The fact is that if Euan Blair had been Euan Nobody, and had got an AAB offer and turned in a C for French, there would have been a good chance of any Oxford college taking him anyway. After taking a kid through the exhaustive interview process and on-site test in the Christmas term, dons are often robustly indifferent to mild slippage. “We liked him at interview,” they say to themselves, “and looked forward to teaching him. And he got two As. So never mind what the clowns at Edexcel think. Let’s have him!” I have known students slip a grade - even in a main subject - and still get in. Really impressive ones even get EE offers. If they slip in two subjects, or by more than a grade, that is different. But one C is containable, forgivable, normal.

But just imagine the horrified conversations in the college and Number 10:

“The press’ll crucify us! We can’t let it happen!”

Well, never mind. Bristol is a pretty good achievement and if he does not like it he can always walk out, spend a year reading Herodotus behind a burger counter and try again for Trinity 2003. Decent colleges like applicants who will not go away. But what the whole creepy business underlines is what was already clear from the absurd rows over Ms Spence and Fedotova. Politicians, fired by fake egalitarianism, do not understand the value of interviews.

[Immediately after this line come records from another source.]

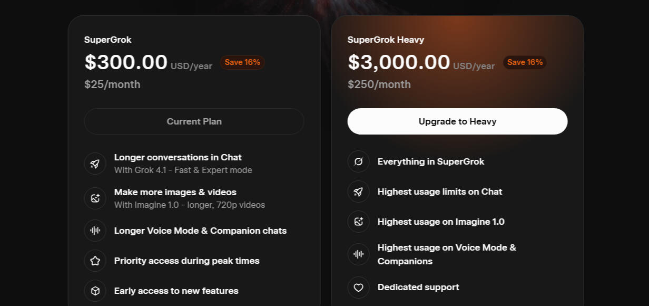
Task: Click the $3,000.00 yearly price
Action: click(399, 62)
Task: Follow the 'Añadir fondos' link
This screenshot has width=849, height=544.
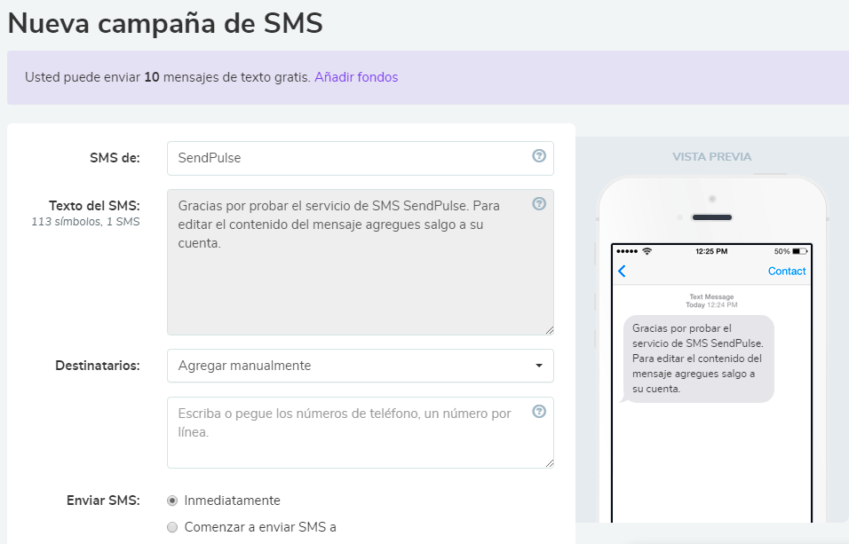Action: pos(356,77)
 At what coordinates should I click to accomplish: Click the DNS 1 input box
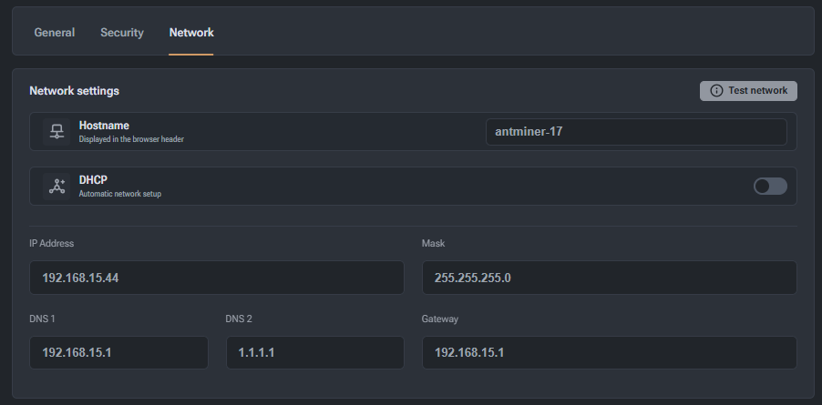tap(118, 352)
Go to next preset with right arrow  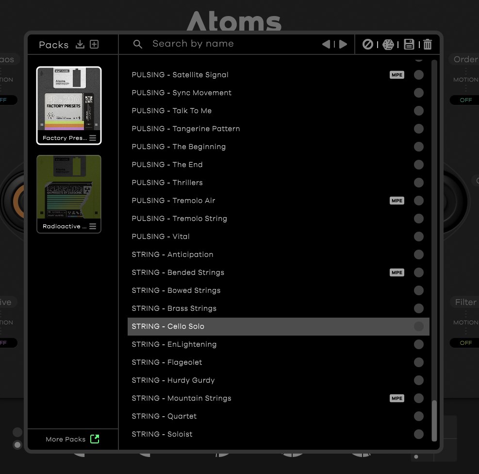(343, 44)
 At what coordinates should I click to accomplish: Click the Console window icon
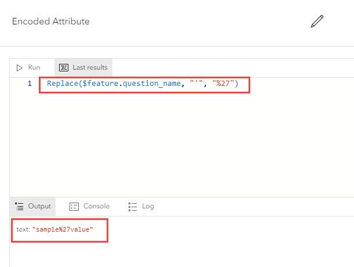pyautogui.click(x=74, y=206)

This mindset destroyed the entrance exam years ago - on the principle that private-school kids would be groomed for it - and now is determined to destroy the interview, presumably on the grounds that dons might be nasty to people with working-class accents (unlikely, given many of their own). Politicians, being bean-counters by nature, like the idea that only grades measure quality. They do not want to admit that skilled university teachers are actually more likely to pick out the kids who truly want, and can manage, the intensive and personal teaching on offer.

Having experienced the system as parent, aunt, school governor and friend, I am ever-more convinced that the threshold of the most serious, difficult university courses ought always to involve an interview. I salute those departments which take the trouble. Those who find it logistically impossible deserve sympathy, and the issue of travel costs for poor applicants needs attention; but even if it involved regional tours by interviewers in the Christmas holidays, more universities should do it.

Then, instead of firing off blind offers, they could put it all together: results, GCSE and AS record, personal statement, reference, and human reality. They could judge more sharply whether the student has thought about the course (a lot, one lecturer told me, put down psychology “just because they have not done it at school so it holds no boring memories, and anyway, they really enjoyed Cracker on TV”). They could judge the things that A-levels do not - the ability to think laterally, to be excited by a new idea, to respond candidly to contradiction. If they are sensitive, they can reassure the nervous, and distinguish between social shyness and real dullness.

Interviews are good. Interviews are human. They should not be belittled by stupid outcries about “five A” rejects (usually on closer examination it is four As plus general studies anyway). The more universities interview, the better understood it will be. As long as it is mainly just Oxford and Cambridge - with all the terrible snobbish baggage that their poor names carry - there will be a real risk that governments will press for a soulless, mechanistic system which considers only grades.